PROBLEM TO SOLVE: Please rewrite the stretch of material from the line containing "Click the cast" through the line containing "point(229,312)", replacing "Search field" with "search box" and keeping everything else the same.

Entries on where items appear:
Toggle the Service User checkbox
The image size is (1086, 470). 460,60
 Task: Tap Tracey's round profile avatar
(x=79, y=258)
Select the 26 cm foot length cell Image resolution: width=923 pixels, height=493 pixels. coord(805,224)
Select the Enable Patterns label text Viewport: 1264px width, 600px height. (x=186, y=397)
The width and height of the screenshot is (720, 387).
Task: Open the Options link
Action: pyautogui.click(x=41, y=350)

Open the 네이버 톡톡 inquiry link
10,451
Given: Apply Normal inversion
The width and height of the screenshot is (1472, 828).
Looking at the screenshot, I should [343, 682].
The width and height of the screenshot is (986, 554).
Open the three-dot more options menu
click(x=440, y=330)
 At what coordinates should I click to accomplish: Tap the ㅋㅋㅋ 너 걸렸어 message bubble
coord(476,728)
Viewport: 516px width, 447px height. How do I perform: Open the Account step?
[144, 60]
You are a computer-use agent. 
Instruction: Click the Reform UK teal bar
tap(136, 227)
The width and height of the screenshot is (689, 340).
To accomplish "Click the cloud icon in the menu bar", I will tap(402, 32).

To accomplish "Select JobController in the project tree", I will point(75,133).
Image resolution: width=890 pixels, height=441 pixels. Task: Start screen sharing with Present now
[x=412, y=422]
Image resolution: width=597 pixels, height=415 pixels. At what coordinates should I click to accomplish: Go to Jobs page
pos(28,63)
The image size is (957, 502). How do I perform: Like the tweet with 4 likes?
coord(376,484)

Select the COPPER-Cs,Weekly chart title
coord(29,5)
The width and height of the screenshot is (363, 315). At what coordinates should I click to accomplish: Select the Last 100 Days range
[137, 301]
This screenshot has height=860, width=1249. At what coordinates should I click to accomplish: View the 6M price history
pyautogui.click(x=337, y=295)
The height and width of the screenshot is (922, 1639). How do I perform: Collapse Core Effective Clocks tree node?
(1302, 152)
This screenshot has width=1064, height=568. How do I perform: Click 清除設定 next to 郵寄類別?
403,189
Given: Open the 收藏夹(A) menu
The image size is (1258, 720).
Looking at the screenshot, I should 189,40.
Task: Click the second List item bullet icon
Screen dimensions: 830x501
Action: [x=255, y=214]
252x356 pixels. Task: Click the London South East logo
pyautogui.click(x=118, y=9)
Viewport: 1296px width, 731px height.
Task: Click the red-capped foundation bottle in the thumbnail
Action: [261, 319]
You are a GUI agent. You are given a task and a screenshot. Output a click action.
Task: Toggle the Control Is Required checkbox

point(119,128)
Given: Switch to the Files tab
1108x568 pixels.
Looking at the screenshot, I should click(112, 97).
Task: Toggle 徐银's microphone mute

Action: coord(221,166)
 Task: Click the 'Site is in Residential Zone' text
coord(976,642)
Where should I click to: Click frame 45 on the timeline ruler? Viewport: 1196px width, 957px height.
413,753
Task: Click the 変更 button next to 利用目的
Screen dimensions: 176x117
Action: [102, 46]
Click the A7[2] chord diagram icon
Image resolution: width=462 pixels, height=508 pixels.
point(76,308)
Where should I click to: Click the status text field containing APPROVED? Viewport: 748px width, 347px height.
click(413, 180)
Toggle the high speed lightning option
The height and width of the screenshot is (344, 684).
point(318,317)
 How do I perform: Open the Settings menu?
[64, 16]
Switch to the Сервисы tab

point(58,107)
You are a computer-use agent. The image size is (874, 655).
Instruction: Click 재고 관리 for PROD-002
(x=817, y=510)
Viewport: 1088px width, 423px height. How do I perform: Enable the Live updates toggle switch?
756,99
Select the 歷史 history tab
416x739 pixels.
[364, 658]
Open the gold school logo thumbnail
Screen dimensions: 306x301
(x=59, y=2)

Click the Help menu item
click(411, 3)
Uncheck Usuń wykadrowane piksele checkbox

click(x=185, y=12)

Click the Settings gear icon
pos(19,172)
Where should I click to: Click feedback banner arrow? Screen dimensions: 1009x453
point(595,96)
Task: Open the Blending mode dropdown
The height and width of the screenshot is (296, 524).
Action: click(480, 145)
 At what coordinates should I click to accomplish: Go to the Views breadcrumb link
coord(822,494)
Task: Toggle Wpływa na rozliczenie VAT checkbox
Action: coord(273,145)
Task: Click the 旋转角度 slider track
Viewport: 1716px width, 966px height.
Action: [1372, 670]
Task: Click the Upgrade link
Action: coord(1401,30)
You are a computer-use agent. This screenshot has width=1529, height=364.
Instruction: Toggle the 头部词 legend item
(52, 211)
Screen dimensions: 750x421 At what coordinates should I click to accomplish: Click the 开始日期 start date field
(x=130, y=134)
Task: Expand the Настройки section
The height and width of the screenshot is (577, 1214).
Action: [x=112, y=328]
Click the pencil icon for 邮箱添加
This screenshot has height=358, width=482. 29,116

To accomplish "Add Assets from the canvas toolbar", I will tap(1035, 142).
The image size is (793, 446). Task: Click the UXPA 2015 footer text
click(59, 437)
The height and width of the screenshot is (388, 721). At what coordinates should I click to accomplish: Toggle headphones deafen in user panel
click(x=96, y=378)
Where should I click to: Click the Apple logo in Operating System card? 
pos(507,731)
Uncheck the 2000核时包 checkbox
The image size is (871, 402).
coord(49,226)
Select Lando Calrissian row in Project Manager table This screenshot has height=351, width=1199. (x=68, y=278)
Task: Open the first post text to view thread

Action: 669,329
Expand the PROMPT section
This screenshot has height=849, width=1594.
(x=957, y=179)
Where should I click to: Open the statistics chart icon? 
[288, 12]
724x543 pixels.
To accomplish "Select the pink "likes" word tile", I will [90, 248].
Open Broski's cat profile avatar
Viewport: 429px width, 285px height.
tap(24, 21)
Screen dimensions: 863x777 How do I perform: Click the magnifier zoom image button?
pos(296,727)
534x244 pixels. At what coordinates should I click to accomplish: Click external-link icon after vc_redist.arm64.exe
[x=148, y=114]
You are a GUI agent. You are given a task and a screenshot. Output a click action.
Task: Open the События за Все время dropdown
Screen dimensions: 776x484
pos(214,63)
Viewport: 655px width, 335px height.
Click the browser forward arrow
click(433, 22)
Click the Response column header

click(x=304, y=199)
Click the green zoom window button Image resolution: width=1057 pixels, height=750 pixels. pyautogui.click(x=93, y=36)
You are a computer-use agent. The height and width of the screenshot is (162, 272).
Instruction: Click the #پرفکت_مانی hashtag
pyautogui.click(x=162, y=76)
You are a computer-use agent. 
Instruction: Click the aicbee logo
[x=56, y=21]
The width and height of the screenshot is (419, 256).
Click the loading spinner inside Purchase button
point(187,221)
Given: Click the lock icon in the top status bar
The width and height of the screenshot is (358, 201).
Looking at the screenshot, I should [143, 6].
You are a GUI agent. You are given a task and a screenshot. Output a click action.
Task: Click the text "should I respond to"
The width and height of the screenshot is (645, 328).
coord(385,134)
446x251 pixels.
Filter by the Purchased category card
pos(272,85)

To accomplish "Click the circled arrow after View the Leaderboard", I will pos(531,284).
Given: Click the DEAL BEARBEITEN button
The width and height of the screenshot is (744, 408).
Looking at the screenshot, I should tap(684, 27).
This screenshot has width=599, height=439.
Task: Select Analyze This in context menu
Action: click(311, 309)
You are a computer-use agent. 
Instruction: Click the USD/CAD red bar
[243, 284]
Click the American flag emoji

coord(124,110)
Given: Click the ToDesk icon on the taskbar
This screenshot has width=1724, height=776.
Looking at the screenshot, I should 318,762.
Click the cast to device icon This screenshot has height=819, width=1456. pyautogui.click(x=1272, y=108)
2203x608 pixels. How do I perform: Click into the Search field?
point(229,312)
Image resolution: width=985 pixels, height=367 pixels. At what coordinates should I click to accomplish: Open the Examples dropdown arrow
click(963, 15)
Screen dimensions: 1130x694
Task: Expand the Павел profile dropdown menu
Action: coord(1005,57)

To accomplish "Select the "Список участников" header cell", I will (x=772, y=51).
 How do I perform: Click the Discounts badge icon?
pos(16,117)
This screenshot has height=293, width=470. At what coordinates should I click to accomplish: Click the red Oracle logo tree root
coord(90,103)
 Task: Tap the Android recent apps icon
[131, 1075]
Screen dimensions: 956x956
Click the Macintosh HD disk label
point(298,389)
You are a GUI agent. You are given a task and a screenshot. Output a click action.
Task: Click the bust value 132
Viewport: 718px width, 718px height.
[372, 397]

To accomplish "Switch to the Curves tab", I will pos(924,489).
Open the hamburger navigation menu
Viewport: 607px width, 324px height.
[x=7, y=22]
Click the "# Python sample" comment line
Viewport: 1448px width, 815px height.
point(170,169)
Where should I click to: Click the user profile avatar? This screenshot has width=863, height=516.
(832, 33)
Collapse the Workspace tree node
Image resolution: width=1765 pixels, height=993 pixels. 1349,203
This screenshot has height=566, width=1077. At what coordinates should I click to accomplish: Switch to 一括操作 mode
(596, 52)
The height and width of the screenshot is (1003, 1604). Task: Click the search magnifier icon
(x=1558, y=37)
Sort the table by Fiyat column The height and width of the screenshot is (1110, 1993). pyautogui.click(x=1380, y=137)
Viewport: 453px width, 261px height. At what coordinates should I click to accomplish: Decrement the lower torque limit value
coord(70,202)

OUTPUT:
Click the cast to device icon This screenshot has height=819, width=1456. pyautogui.click(x=1272, y=108)
2203x608 pixels. How do I perform: Click into the search box?
point(229,312)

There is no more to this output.